### Extrait
········

Aérien français : les raisons du naufrage
Victime de la concurrence du low cost mais également des compagnies du Golfe Persique, Air France peine à rester compétitive. D’autant plus que l’Etat français, qui est actionnaire d’Aéroports de Paris, a tendance à lui mettre des bâtons dans les roues.
Air France, c’est bien plus qu’une compagnie aérienne. Ambassadrice du raffinement à la française depuis 1933, elle emploie plus de 65.000 personnes, assurant 1.600 vols quotidiens vers 366 destinations.
Depuis 2008, Air France est empêtrée dans ses déficits. Elle menace de supprimer des postes, notamment de pilotes, et est secouée par des grèves à répétition. La crise qu’elle est en train d’endurer est un peu le reflet de la crise française.
Air France peine à rester compétitive
Par manque d’adaptation certainement, Air France s’est peu à peu retrouvée dépassée, notamment par l’essor des compagnies low cost. Lors de la fusion avec Air Inter, les méthodes de travail initiées par la compagnie intérieure française pour réduire les coûts de fonctionnement et faire concurrence au TGV sur le court-moyen courrier ont été abandonnées. Face à l’émergence de compagnies low cost telles que Ryanair ou Wizzair, Air France ne fait plus le poids, malgré quelques tentatives pour se développer sur ce secteur. Ces dernières ont réduit drastiquement leurs couts, flirtant pour certaines avec les limites du droit social. Ryanair, emblème de l’aérien à bas cout, est également accusé de trop s’appuyer sur les subventions qui lui sont accordées pour l’ouverture de nouvelles destinations. Mais le low cost n’est pas seul à faire concurrence aux compagnies traditionnelles de notre vieille Europe.
Le jeu déloyal des compagnies du golfe persique
Les compagnies du golfe persique représentent une concurrence féroce sur le long courrier. Le trio Qatar Airways, Etihad et Emirates affiche régulièrement des taux de croissance de 15 à 20% par an. Ces compagnies aériennes sont accusées par leurs concurrents de ne pas respecter les règles du marché. Très fortement subventionnées et aidées par les Etats du Golfe, leur but premier ne serait pas la rentabilité, mais l’acquisition de parts de marché. La gestion des compagnies, des aéroports, voir des instances politiques responsables de réguler le transport aérien est souvent entre les mêmes mains. D’ici à 2020, les trois compagnies ont pour ambition de doubler leur trafic et donc de grignoter un peu plus les parts de marché des compagnies européennes.
La redevance aéroportuaire tue la compétitivité
Mais si les compagnies du Golfe sont si attractives, c’est aussi une question de taxes. La légèreté des redevances aéroportuaires pour les compagnies nationales par exemple a un impact direct sur leur compétitivité. Elles sont parmi les plus faibles au monde. En étant soumis aux mêmes taux, Air France économiserait 400 millions d’euros par an !

········

### Matériel recueilli

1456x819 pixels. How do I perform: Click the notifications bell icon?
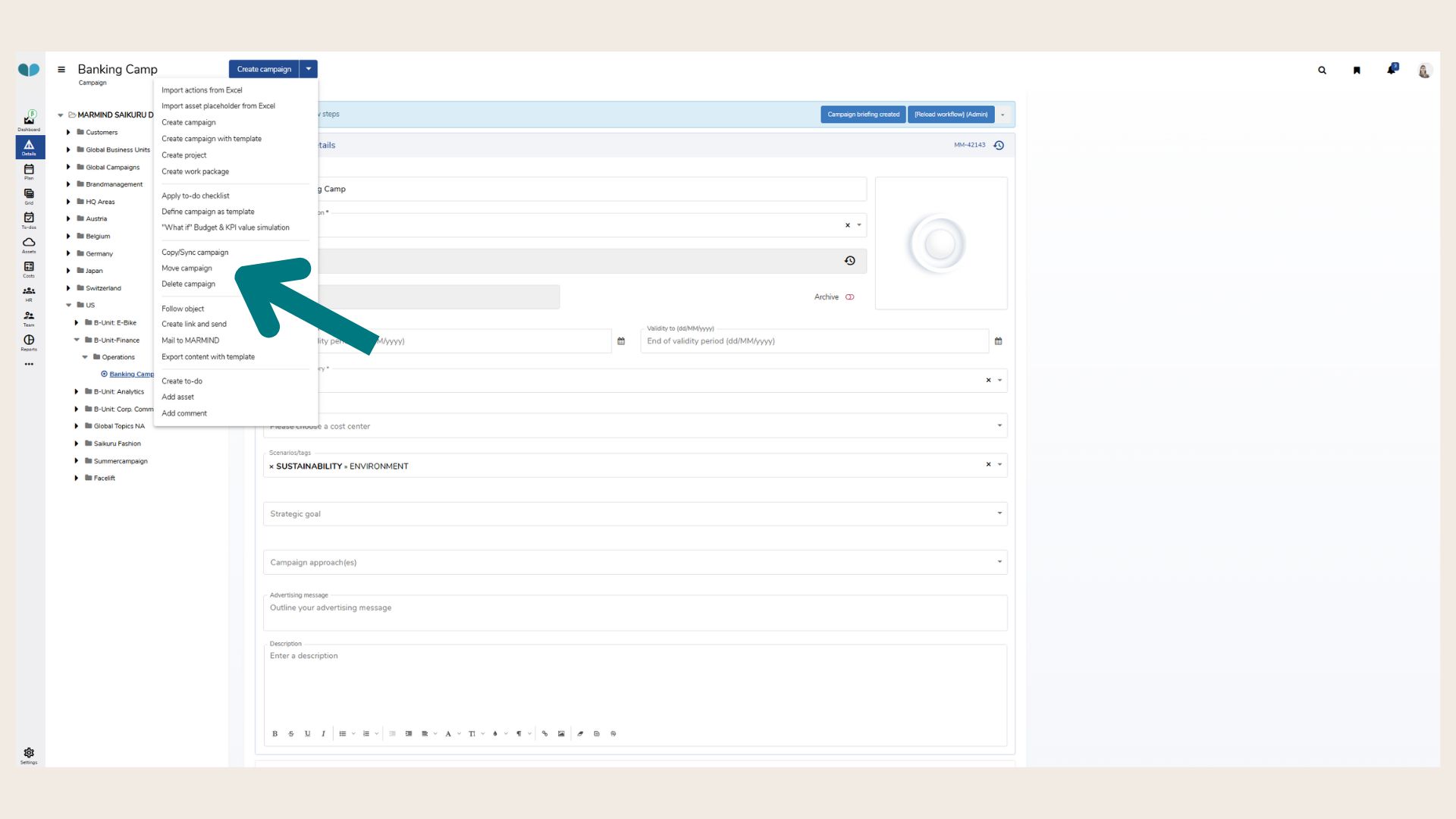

········

### À faire
**A.** D'après l'extrait, depuis quelle année Air France est-elle dans le rouge ?
**B.** Pour chacune de ces affirmations, dites si l'extrait va dans son sens, et citez les mots qui le montrent : (i) Air France assure 1 600 vols par jour. (ii) Après la fusion avec Air Inter, les méthodes de travail pour réduire les coûts ont été gardées. (iii) Qatar Airways, Etihad et Emirates veulent doubler leur trafic d'ici à 2020.
Le matériel recueilli est à part et n'a rien à voir avec l'extrait.

### Résultats
**A.** Depuis 2008.

**B.**
(i) Oui : « assurant 1.600 vols quotidiens vers 366 destinations ».
(ii) Non : « les méthodes de travail initiées par la compagnie intérieure française pour réduire les coûts de fonctionnement et faire concurrence au TGV sur le court-moyen courrier ont été abandonnées ».
(iii) Oui : « D’ici à 2020, les trois compagnies ont pour ambition de doubler leur trafic ».